SOURCE MATERIAL start
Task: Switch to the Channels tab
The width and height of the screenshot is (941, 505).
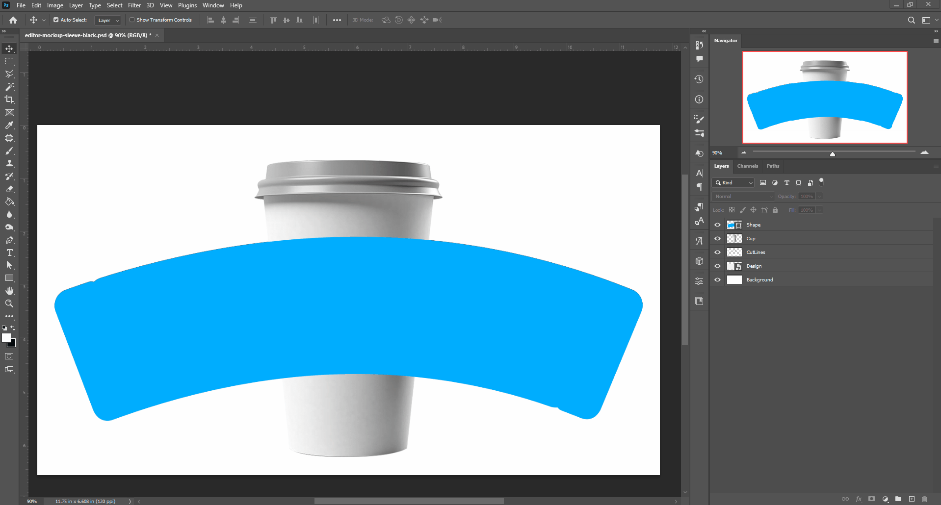Action: coord(747,166)
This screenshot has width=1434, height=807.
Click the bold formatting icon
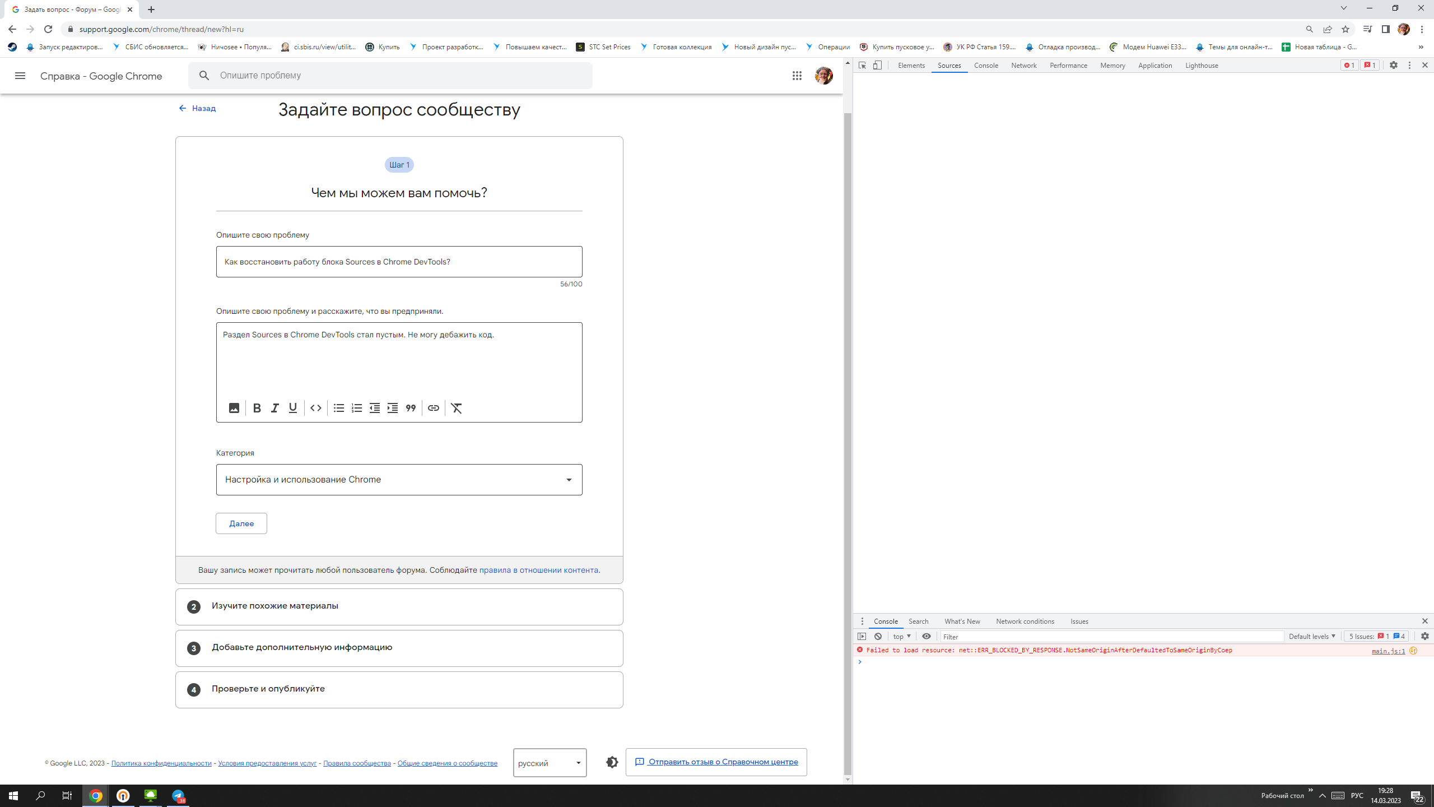(x=256, y=408)
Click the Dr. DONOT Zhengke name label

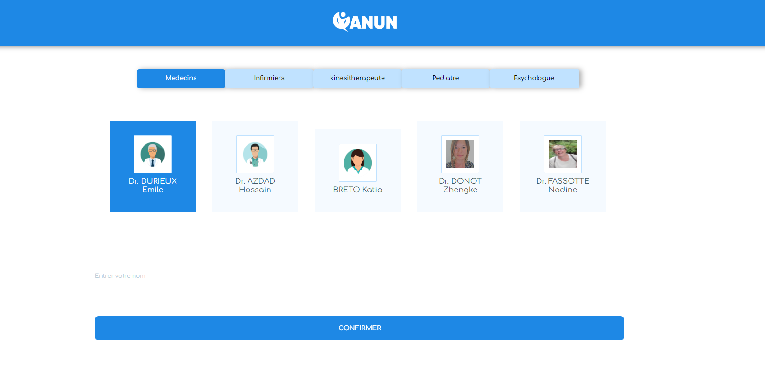click(460, 185)
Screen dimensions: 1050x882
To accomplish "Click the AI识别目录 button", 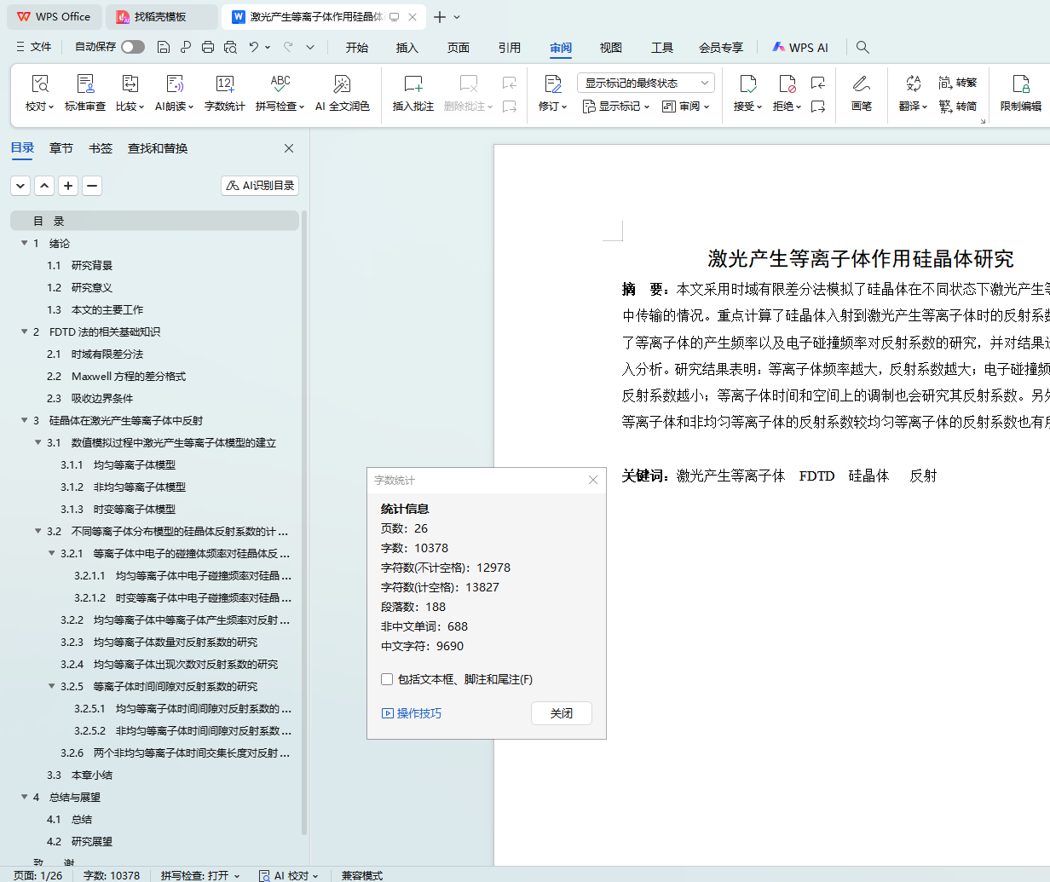I will click(260, 186).
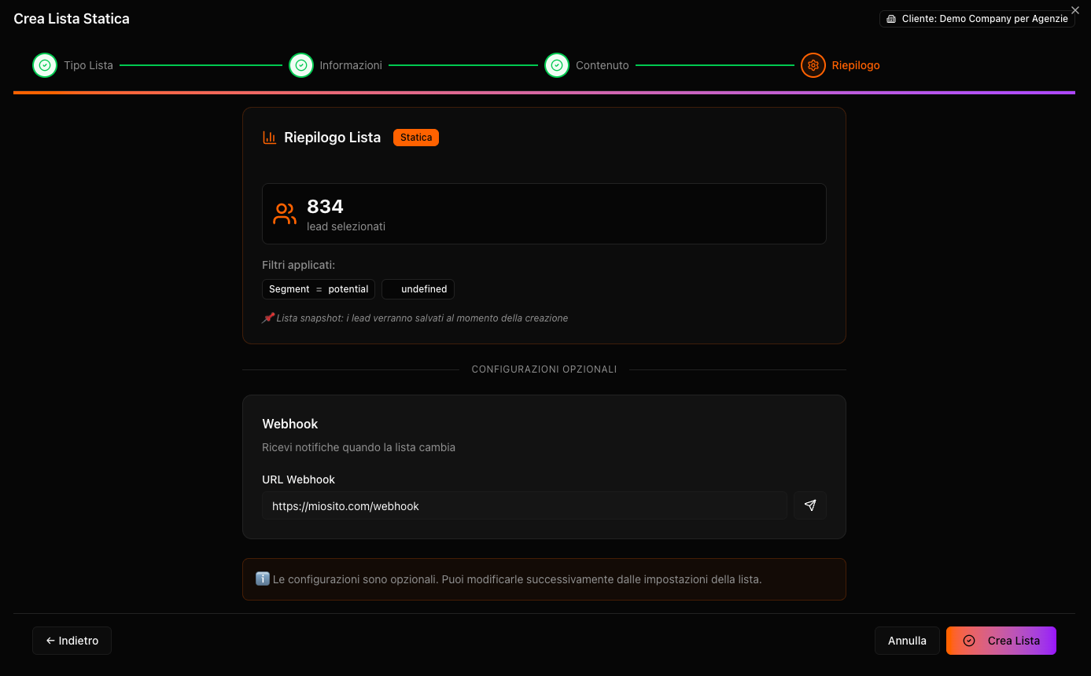Click the URL Webhook input field

click(x=525, y=505)
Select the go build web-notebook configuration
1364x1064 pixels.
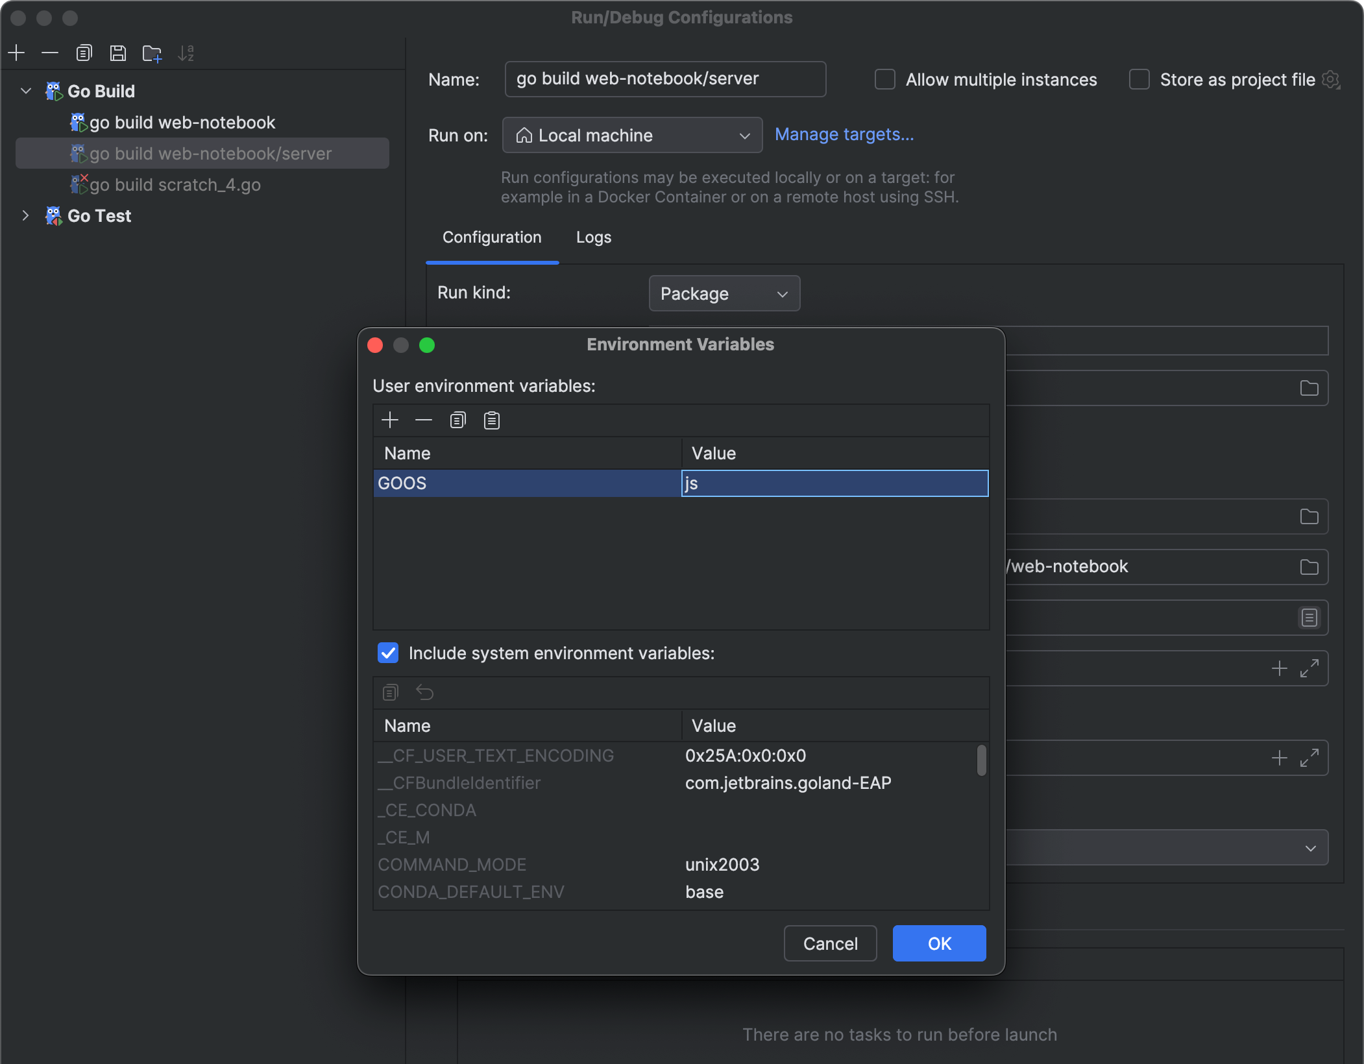pyautogui.click(x=182, y=122)
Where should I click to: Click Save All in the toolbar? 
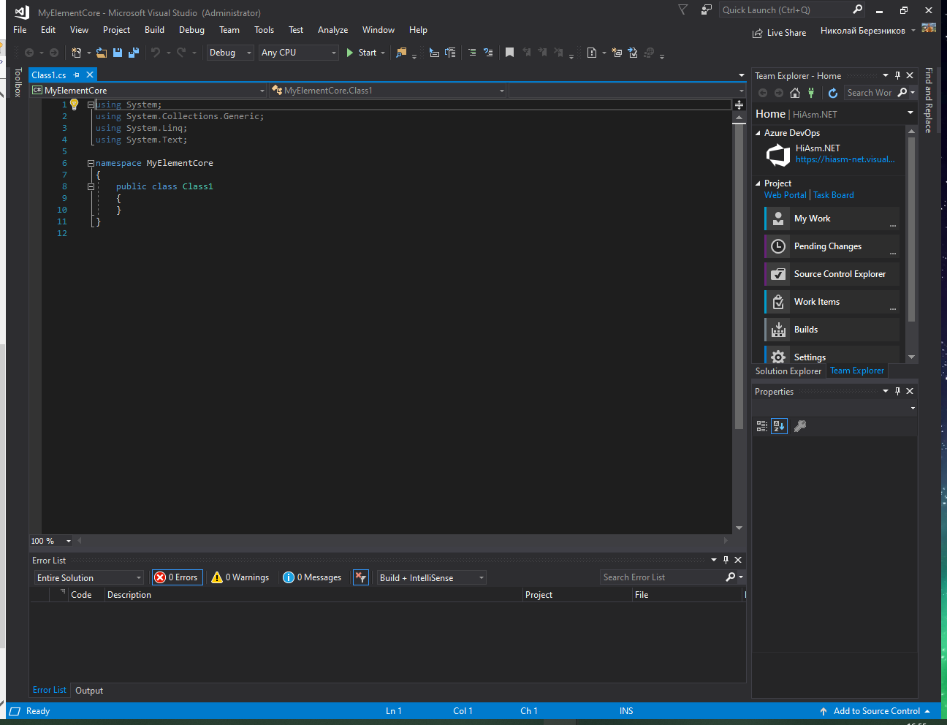(133, 53)
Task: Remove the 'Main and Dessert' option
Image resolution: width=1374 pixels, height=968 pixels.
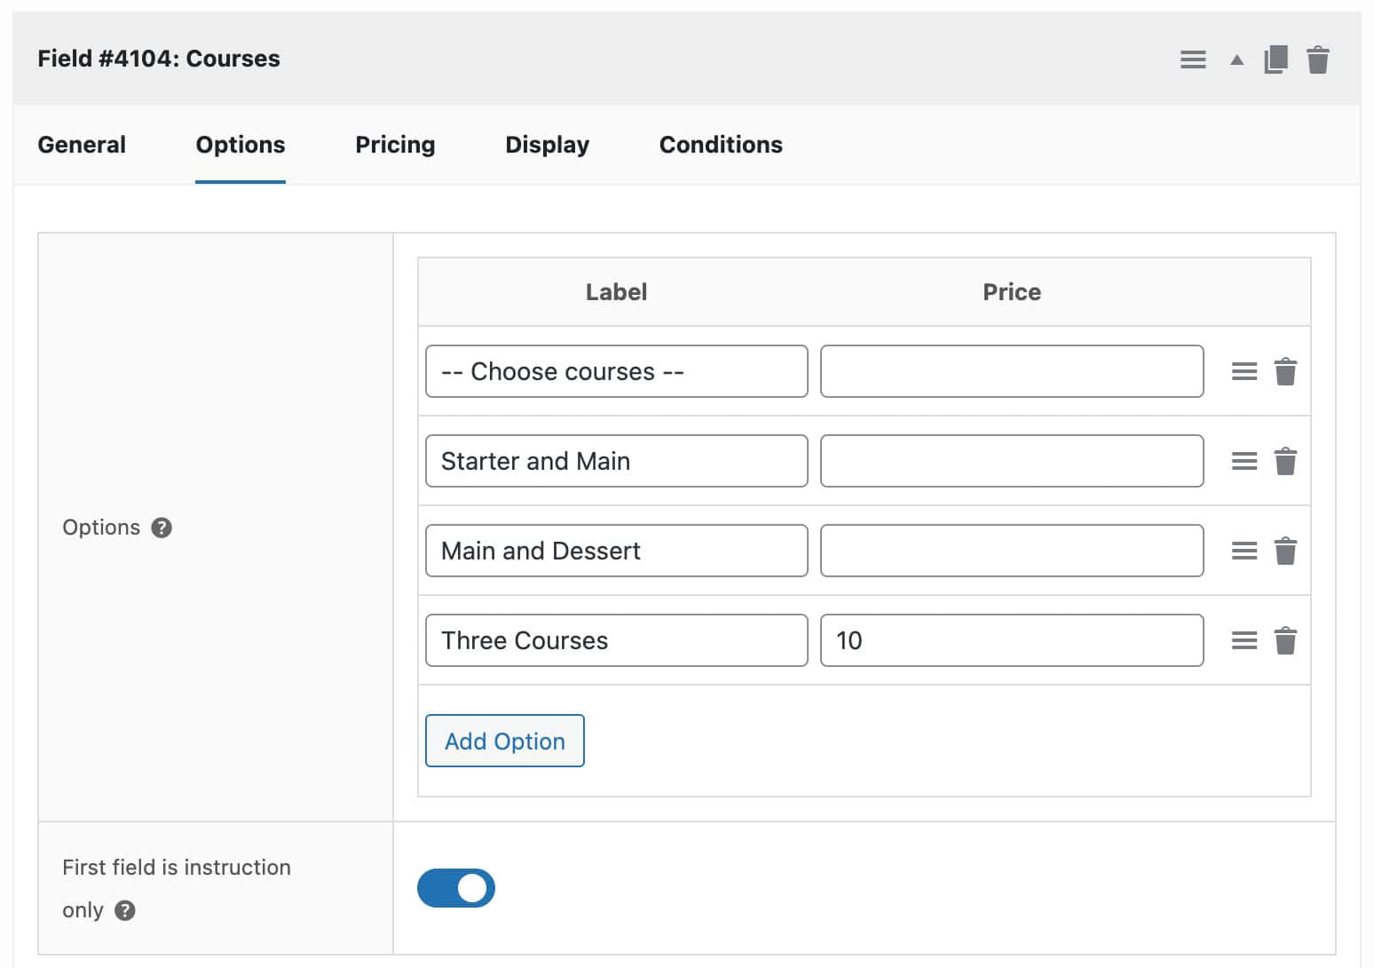Action: (x=1285, y=551)
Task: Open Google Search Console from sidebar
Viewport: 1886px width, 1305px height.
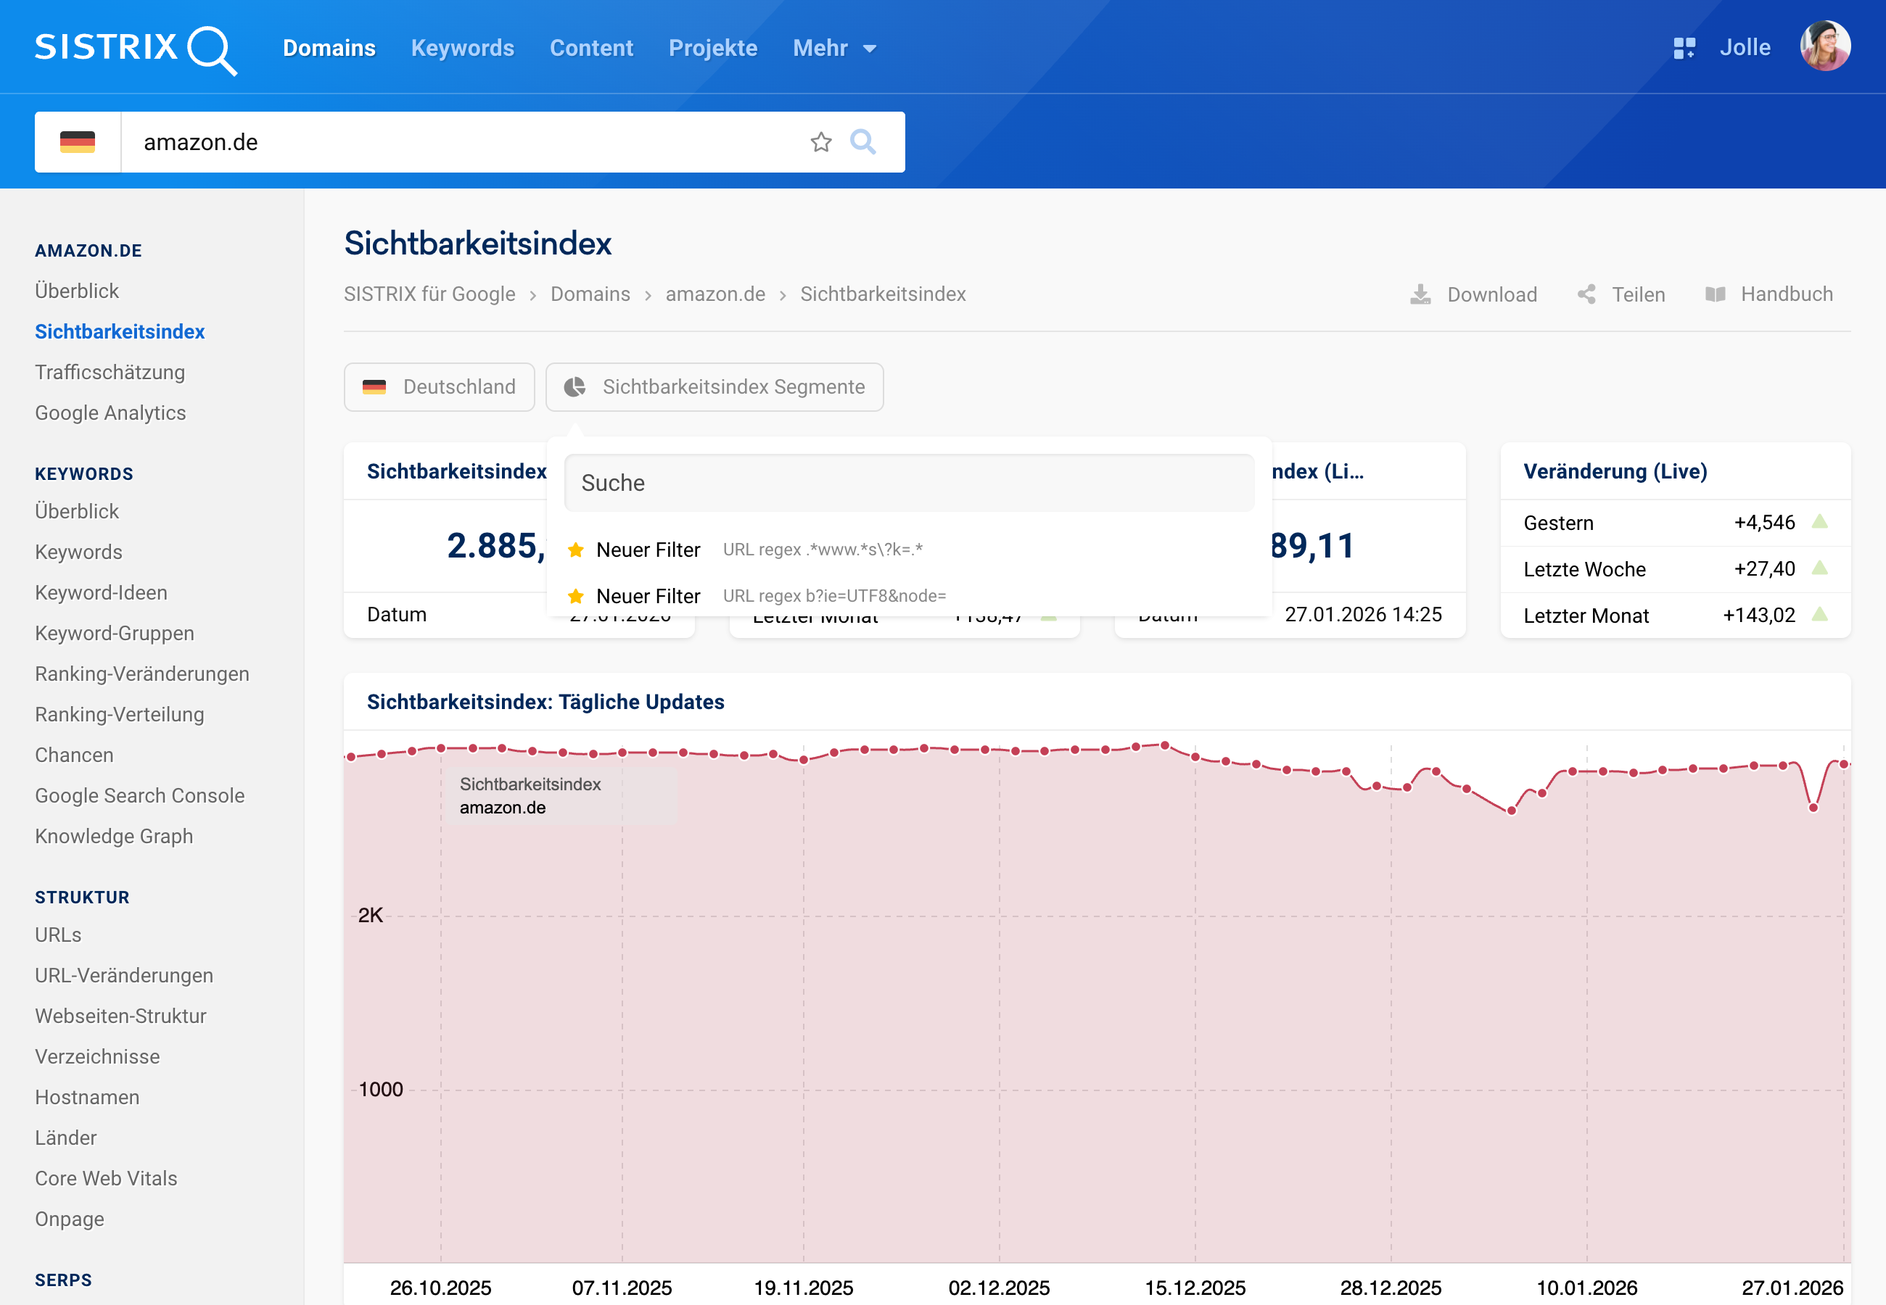Action: pyautogui.click(x=140, y=795)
SOURCE MATERIAL end
Copy out the records starting at the line containing "Select the go" and ending with the line containing "Action: (x=1285, y=551)", both included, with the pictures left out.

Select the go build web-notebook configuration
1364x1064 pixels.
pyautogui.click(x=182, y=122)
Where should I click to: Click Save All in the toolbar? 
(133, 53)
Task: Remove the 'Main and Dessert' option
Image resolution: width=1374 pixels, height=968 pixels.
Action: (x=1285, y=551)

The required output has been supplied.